Problem. Let $A = \{1 + \frac{2}{n} : n \text{ is a natural number} \}$. Find $\sup A$, with justification.
Isn't it just $3$ because $n$ is a natural number, and the lowest natural number is $1$, so the sup of this set should be $1+\frac{2}{1} = 3$?
On
You're correct that it's 3! There's a couple ways to justify this rigorously. Method (1) below is the most general way that can be used for these types of questions. Method (2) is not as general but is shorter.

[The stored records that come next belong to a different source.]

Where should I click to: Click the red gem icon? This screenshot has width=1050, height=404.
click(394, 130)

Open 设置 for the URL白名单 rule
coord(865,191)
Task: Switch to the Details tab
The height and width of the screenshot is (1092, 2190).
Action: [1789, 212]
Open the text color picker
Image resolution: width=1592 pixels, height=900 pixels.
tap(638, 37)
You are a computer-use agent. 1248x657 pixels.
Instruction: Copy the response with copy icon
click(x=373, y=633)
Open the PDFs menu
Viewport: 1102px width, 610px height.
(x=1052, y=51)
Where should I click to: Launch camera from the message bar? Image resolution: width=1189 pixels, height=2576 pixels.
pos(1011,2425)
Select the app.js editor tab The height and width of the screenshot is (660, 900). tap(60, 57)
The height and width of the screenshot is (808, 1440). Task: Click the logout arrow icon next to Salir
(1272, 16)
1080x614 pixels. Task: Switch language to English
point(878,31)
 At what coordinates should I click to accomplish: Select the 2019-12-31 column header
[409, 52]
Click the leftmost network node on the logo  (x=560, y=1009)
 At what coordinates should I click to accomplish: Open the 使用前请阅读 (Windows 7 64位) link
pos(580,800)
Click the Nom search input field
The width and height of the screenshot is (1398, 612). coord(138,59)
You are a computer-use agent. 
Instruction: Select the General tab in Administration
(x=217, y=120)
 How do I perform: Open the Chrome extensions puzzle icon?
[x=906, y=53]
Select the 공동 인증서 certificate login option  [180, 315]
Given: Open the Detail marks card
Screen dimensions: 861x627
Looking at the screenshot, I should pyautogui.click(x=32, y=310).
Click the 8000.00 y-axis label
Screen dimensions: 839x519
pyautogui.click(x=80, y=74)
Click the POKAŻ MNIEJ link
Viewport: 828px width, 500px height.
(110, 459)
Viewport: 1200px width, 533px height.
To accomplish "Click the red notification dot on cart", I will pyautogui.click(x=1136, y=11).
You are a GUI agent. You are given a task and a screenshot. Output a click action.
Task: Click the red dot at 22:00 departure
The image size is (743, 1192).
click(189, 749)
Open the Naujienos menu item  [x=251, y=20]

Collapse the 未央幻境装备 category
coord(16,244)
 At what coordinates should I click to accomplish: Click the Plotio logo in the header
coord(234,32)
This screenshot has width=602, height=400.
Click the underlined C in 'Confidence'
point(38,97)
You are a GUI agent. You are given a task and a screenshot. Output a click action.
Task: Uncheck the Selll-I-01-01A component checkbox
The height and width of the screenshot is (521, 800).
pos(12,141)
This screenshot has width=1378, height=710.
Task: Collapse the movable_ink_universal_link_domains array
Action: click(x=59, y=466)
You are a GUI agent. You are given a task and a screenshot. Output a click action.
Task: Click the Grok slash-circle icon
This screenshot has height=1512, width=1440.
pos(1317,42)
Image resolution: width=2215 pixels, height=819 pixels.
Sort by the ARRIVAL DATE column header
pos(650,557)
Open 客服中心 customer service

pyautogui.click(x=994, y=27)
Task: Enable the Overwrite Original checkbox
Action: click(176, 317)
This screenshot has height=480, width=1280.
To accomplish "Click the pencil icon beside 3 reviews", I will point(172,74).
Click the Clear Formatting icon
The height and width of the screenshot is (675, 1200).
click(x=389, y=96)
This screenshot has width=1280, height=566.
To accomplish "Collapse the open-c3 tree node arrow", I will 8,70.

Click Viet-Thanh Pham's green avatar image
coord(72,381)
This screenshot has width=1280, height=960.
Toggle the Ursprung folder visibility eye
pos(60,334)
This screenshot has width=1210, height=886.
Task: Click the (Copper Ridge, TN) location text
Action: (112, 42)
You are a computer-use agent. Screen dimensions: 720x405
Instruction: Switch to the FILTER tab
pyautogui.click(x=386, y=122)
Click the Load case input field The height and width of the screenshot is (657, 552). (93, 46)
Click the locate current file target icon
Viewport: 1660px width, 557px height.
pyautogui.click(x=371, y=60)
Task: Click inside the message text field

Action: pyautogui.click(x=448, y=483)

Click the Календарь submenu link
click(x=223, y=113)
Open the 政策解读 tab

Method (1): First we need to show 3 is an upper bound of $A$. This is evident by noticing $\frac 2 n \leq 2$ for all $n$, so $1+\frac 2 n \leq 1 + 2 = 3$ for all $n$, giving us the first condition. The second condition to show is that 3 is the least upper bound, not just any upper bound. Suppose for contradiction there exists a lesser upper bound $s<3$. We need to show there exists an element of $A$ greater than $s$. The element is actually $3$ occurring at $n=1$, so we have a contradiction. In the end, we have that 3 is the least upper bound of $A$, which is exactly the definition of supremum.
Method (2): It can be proven that if a set $S$ has a maximum element, then it is equal to its supremum: $\max S = \sup S$. Here, we have $\max A = 3$ since $3 \in A$ and $3 \geq 1 + \frac 2 n$ for all $n$. Thus, $\sup A = \max A = 3$.
Yep, precisely. $2/n\leq2,\forall n\in\mathbb{N}$ with equality only when $n=1$, and so $2/n+1$ has least upper bound $2+1=3$. Indeed, $s=sup(A)<3$ fails to be a least upper bound since $s<1+2/1$, and $1\in\mathbb{N}$.